▶ What is needed
Format the lines of the records as a Markdown table with the columns Row and Line, starting at the line containing "You are a computer-use" and ending at the line containing "Click the upload". Include both of those lines and leave out any blank lines.

Element lookup records:
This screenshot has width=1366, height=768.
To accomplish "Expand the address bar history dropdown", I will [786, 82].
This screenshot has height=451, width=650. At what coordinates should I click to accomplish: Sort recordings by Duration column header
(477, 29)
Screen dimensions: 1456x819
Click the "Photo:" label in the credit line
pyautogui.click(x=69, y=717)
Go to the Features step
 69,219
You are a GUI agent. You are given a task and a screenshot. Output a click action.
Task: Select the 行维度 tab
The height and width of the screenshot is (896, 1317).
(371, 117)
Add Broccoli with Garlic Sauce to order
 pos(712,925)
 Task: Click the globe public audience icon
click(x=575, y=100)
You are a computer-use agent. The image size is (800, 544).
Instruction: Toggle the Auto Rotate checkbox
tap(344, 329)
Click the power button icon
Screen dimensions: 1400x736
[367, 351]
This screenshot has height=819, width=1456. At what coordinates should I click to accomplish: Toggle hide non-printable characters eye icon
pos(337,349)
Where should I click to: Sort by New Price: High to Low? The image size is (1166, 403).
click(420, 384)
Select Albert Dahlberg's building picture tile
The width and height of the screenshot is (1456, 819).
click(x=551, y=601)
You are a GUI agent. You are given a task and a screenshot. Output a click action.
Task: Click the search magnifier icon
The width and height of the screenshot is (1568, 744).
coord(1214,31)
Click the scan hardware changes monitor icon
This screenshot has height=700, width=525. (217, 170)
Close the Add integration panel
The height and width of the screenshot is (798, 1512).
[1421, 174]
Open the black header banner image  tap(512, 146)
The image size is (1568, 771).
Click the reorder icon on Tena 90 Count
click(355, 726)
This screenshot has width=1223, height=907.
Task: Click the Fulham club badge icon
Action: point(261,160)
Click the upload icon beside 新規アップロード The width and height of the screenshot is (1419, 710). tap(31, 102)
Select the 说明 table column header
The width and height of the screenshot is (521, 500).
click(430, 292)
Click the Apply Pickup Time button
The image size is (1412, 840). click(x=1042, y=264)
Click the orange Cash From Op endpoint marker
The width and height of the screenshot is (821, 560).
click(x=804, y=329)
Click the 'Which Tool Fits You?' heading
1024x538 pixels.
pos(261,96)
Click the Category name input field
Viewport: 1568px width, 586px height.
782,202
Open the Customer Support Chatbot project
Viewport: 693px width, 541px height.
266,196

▶ Solution to this task
| Row | Line |
|---|---|
| 1 | You are a computer-use agent. The image size is (800, 544). |
| 2 | Instruction: Toggle the Auto Rotate checkbox |
| 3 | tap(344, 329) |
| 4 | Click the power button icon |
| 5 | Screen dimensions: 1400x736 |
| 6 | [367, 351] |
| 7 | This screenshot has height=819, width=1456. At what coordinates should I click to accomplish: Toggle hide non-printable characters eye icon |
| 8 | pos(337,349) |
| 9 | Where should I click to: Sort by New Price: High to Low? The image size is (1166, 403). |
| 10 | click(420, 384) |
| 11 | Select Albert Dahlberg's building picture tile |
| 12 | The width and height of the screenshot is (1456, 819). |
| 13 | click(x=551, y=601) |
| 14 | You are a GUI agent. You are given a task and a screenshot. Output a click action. |
| 15 | Task: Click the search magnifier icon |
| 16 | The width and height of the screenshot is (1568, 744). |
| 17 | coord(1214,31) |
| 18 | Click the scan hardware changes monitor icon |
| 19 | This screenshot has height=700, width=525. (217, 170) |
| 20 | Close the Add integration panel |
| 21 | The height and width of the screenshot is (798, 1512). |
| 22 | [1421, 174] |
| 23 | Open the black header banner image  tap(512, 146) |
| 24 | The image size is (1568, 771). |
| 25 | Click the reorder icon on Tena 90 Count |
| 26 | click(355, 726) |
| 27 | This screenshot has width=1223, height=907. |
| 28 | Task: Click the Fulham club badge icon |
| 29 | Action: point(261,160) |
| 30 | Click the upload icon beside 新規アップロード The width and height of the screenshot is (1419, 710). tap(31, 102) |